On Dec 21, we issued an updated research report on Integra LifeSciences Holdings Corporation (IART - Free Report) . The company has been seeing certain major developments overseas. However, a tough competitive landscape raises concerns.
This New Jersey-based company is a leading developer, manufacturer and marketer of surgical implants and medical instruments for use in neurosurgery, extremity reconstruction, orthopedics and general surgery. Shares of the company have underperformed its industry over the past six months. The stock has lost 31%, wider than the 13.6% decline of the industry.
Notably, Integra LifeSciences exited the third quarter of 2018 on a dull note with earnings in line and revenues missing the consensus mark. Significant gross margin contractions caused by escalating costs have been a major headwind. A severely competitive environment further adds to the company's woes. In conclusion, the company's lowered 2018 revenue guidance fails to instill investor confidence in the stock.
On a positive note, Integra LifeSciences has been successfully growing overseas. International sales within Codman Specialty Surgical have been strong of late, driven by growth in core neurosurgery business and strength in certain key markets such as Japan and Canada. The same in turn, is offset by slightly soft sales in Europe. Per Integra LifeSciences, the acquisition of Codman is likely to effectively double the company's international business within this segment. Within Orthopedics & Tissue Technologies, international sales rose in mid-single-digits during the last reported quarter, boosted by a solid foothold in Europe.

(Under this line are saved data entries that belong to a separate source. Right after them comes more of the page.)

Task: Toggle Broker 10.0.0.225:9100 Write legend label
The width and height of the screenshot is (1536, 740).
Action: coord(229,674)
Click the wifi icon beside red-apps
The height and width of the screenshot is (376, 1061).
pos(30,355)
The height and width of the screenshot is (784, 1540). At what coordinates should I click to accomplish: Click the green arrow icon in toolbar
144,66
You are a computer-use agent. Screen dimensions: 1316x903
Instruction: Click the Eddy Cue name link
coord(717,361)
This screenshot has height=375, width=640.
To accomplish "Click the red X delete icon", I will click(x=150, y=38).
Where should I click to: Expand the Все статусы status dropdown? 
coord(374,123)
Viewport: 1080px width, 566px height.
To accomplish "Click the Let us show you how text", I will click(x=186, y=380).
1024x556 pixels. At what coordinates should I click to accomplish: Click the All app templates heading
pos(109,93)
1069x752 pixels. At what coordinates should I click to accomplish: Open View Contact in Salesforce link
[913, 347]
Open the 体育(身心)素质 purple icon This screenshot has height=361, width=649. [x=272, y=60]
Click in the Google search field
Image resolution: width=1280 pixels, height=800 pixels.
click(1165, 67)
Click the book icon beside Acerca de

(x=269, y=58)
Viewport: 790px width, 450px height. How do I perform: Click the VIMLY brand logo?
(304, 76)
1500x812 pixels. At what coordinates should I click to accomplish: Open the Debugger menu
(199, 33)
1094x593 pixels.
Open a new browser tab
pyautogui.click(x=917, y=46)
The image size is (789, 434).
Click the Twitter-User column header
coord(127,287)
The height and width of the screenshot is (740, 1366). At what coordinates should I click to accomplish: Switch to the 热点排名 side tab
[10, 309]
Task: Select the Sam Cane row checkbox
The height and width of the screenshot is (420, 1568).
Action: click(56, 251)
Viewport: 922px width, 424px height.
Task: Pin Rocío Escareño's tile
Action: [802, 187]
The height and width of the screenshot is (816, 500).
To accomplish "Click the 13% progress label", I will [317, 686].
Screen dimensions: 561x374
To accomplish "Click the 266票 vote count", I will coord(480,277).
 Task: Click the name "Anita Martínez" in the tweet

Integra LifeSciences is looking forward to investment opportunities in the Asian market for expanding its business much faster than in the United States and also aiding certain parts of its international operations. In line with this strategy, the company is preparing to launch several products in China and Japan. Turning to Europe, management feels encouraged by the region's growth potential with respect to Tissue Technologies business and CUSA Clarity product, scheduled to be unveiled in Europe.
We are also upbeat about the company's Regenerative Technologies, the largest franchise under Orthopedics and Tissue Technologies. In the third quarter of 2018, the company registered double-digit growth in this franchise, primarily banking on broad-based strength across the portfolio.
Meanwhile, Integra LifeSciences faces intense competition in the surgical implants and medical instruments market. The company needs steady innovation to repel rivalry. Moreover, consolidation in the industry could lead to acute pricing pressure.
Zacks Rank & Key Picks
Integra LifeSciences carries a Zacks Rank #3 (Hold). Some better-ranked stocks in the broader medical space are Veeva Systems Inc. (VEEV - Free Report) , Integer Holdings Corporation (ITGR - Free Report) and OPKO Health, Inc. (OPK - Free Report) .
Veeva Systems’ long-term earnings growth rate is projected at 19.5%. The stock flaunts a Zacks Rank #1 (Strong Buy). You can see the complete list of today’s Zacks #1 Rank stocks here.
Integer Holdings projects earnings growth rate of 31.2% for the fourth quarter. It currently carries a Zacks Rank #2 (Buy).
OPKO Health’s long-term earnings growth rate is projected at 12%. The stock presently carries a Zacks Rank of 2.